Punjab Pradesh Congress Committee (PPCC) president Amarinder Singh has described the February 13 Assembly byelection in the state as “Khadoor Sahib vs Guru Granth Sahib”, and said his decision to keep the party away from it was “morally correct” and supported by the Sikh community.
The byelection is taking place because Ramanjit Singh Sikki of the Congress vacated the seat in protest against the incidents of desecration of the Guru Granth Sahib in October 2015, and alleged police inaction against the culprits.
In an interview to The Indian Express, Amarinder Singh said the Shiromani Akali Dal’s expected victory in the byelection would be questionable as the party had decided to put winning the election ahead of finding the culprits behind the acts of sacrilege against the Sikh holy book.
“[Sikki] sent his resignation without discussing it with me or anyone else. And I supported him on it, and the decision he took to not fight the election is absolutely correct till such time as this government comes out and answers just two questions: who did it (the desecration), and who ordered the [police] firing in which two people were killed and 40 injured – they are answering neither of them, because the fingers will point at Mr Badal eventually,” Amarinder said.
Defending his decision not to put Congress in the race, Amarinder, who took over as PCC chief in December 2015, said the party had taken the sentiments of the community into consideration on the desecration.
“The majority of the Sikhs are supporting us on this issue. Because it is Khadoor Sahib vs Guru Granth Sahib. I’ve had so many NRIs call me and send me messages, and they are all saying you’ve taken the right decision. Guru Granth Sahib comes first. And therefore I find it’s going to be very difficult for Parkash Singh Badal to answer this question — as to why are you fighting this election. Are you more interested in winning the seat or in [finding out who is behind] the desecration of the Guru Granth Sahib?,” he said.
SAD was not bothered, said Amarinder “They seem to be bothered only about Khadoor Sahib, about winning it. So let them win. But morally we are correct.”
The Congress announcement that it would contest Khadoor Sahib came on the last day of the nomination on January 27 after a series of seeming flip-flops by the party.
Amarinder explained that although the decision to stay away from the election was taken as early as January 22, he waited to declare it only at the last minute as he did not want to give AAP, which had already announced it would not be contesting, any opportunity to change its mind and field a candidate.

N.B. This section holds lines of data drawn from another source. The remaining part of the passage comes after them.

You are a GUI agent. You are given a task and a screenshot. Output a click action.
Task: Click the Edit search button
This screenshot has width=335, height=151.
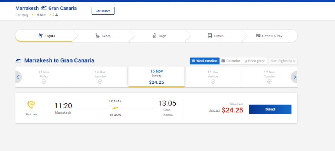click(103, 11)
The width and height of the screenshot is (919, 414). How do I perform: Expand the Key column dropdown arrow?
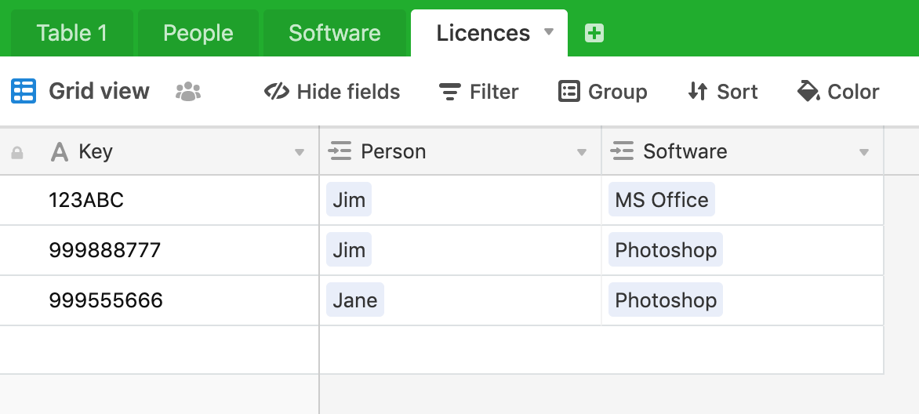(299, 152)
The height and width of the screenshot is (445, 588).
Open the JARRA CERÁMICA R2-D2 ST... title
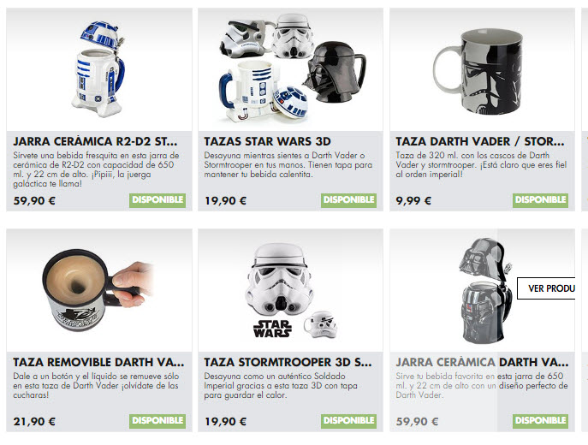point(95,141)
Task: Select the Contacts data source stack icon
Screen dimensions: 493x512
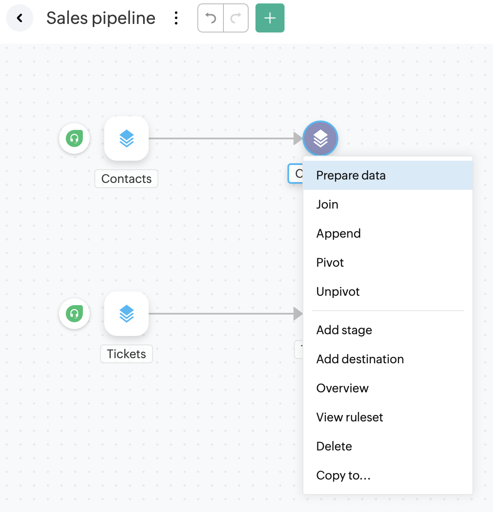Action: click(x=126, y=138)

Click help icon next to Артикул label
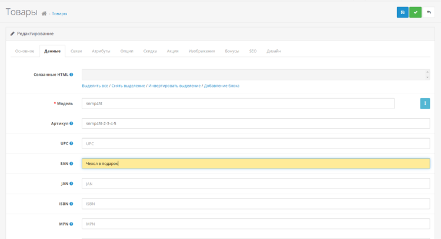click(x=71, y=123)
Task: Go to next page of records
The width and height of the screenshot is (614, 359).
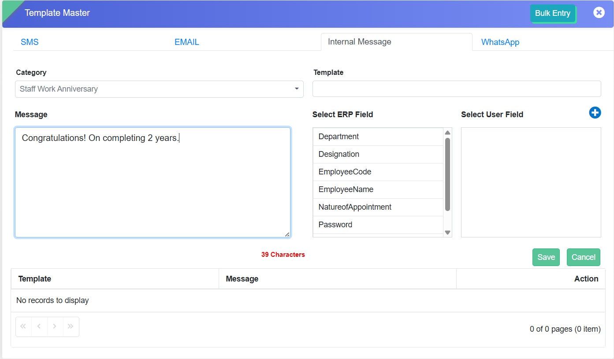Action: [x=55, y=326]
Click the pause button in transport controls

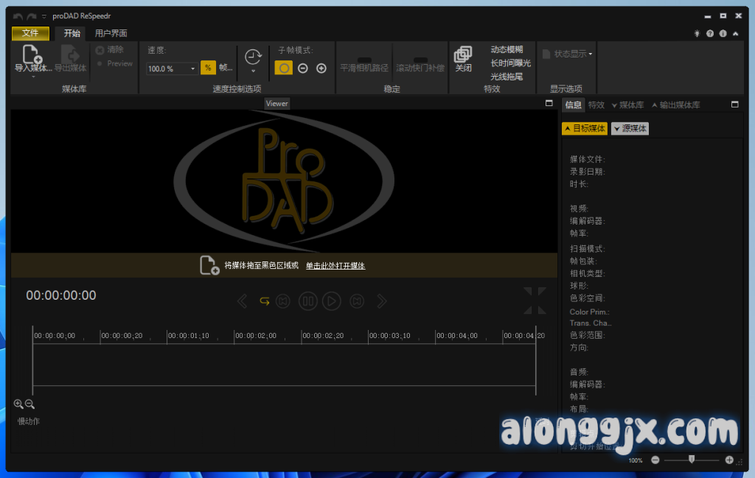click(x=307, y=300)
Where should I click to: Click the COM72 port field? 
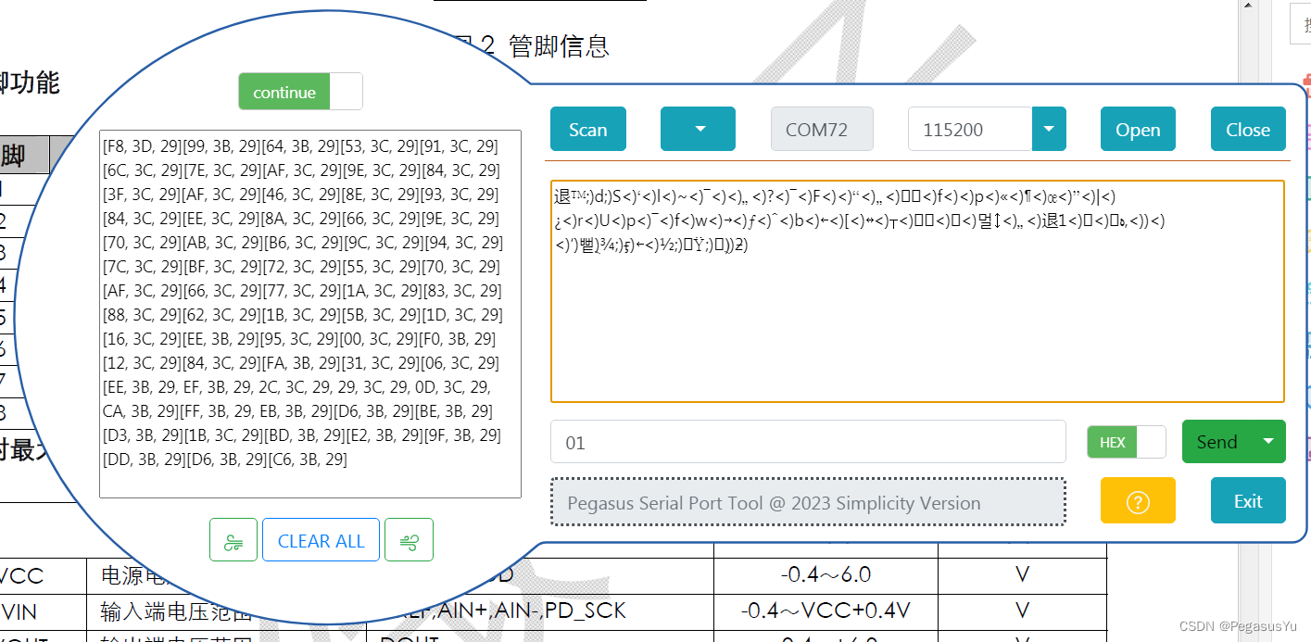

“[Arvind] Kejriwal [AAP leader] I don’t trust, he’s always said something and done something else. I thought they could easily change their mind and stick a guy into Khadoor Sahib, so that’s why we waited till the last minute. Otherwise we were ready to do this five days in advance. If we were not going to fight, they may have beaten the Akalis, then they would be one up for the next elections, and we didn’t want that to happen. I waited till 3 pm on Jan 27, and at 5 pm it was all over,” he said.
Ruling out SAD as a threat to Congress in the 2017 elections, Amarinder described AAP as the “third factor” which was likely to cut into Congress votes, but said the party was a “dangerous” and “destablising force” in Punjab as it had support from the extreme right and left, plus frustrated youth.
“Akalis are going to be down in the dumps, they and the BJP, whether they stay together or fight separately. They’ve had 10 years, they’ve messed this state up. So they are going down. So I’m not worried about them. And that vote bank of theirs, I feel of course it will split, part will go to AAP, part will come to us,” he said.
The AAP in Punjab, was not the “citizen’s party” that it was in Delhi, he said.
“Here, you’ve on one side the extreme left, cadres are breaking from the Congress and joining, then you have the frustrated youth, then on the extreme right, you’ve the Khalistanis joining. That is going to be, to my mind, a destabilizing force for Punjab.
He said this is why he had started interacting with young people in Punjab’s university and colleges, including on Skype, to listen to them and figure out their problems.
Their main preoccupation, Amarinder said, was finding jobs, the drugs problem in Punjab and finding money for their education.
Amarinder was also confident that there was “no space [in Punjab] for a third force”. Though parties emerged periodically, they never lasted.
“It will be Akalis and us. Last time, the entire press was giving the government to Manpreet Badal [estranged cousin of Deputy Chief minister Sukhbir Badal and leader of the People’s Party of Punjab], that he is the new chief minister, they are sweeping Punjab. But they never won one seat.I thinking everyone is looking too much at AAP, and it’s not going to happen.
There’s no space here for a third force. It’s never been historically. Who knows the future? But so far, it’s never been. We’ve had temporarily, and then they’ve disintegrated. Eventually, it’s only two parties.”